◆ Task description ◆
Please reprint these rows with every "perform" swapped for "complete", leaving out the pictures and keeping everything else the same.

◆ Information given ◆
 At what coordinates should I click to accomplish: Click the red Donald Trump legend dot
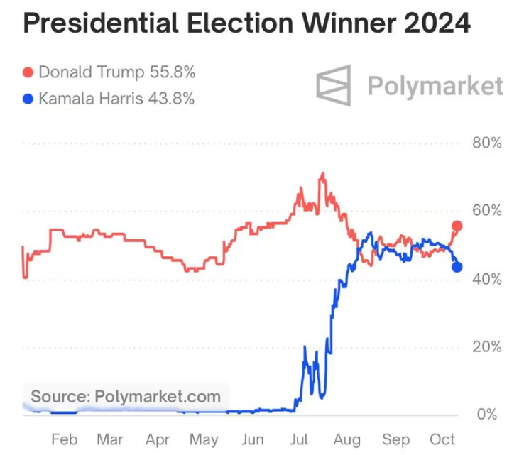[x=28, y=72]
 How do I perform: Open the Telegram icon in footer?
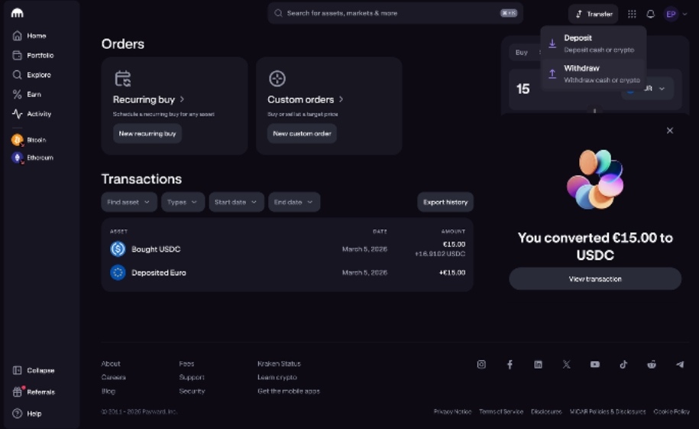point(680,364)
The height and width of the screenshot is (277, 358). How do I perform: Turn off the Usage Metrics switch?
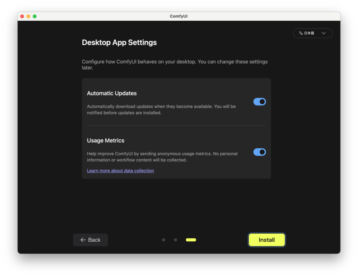[259, 152]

◆ Answer to this problem ◆
 At what coordinates should I click to accomplish: Click the red Donald Trump legend dot
[x=28, y=72]
 How do I complete: Open the Telegram icon in footer?
point(680,364)
The height and width of the screenshot is (277, 358). How do I complete: Turn off the Usage Metrics switch?
[259, 152]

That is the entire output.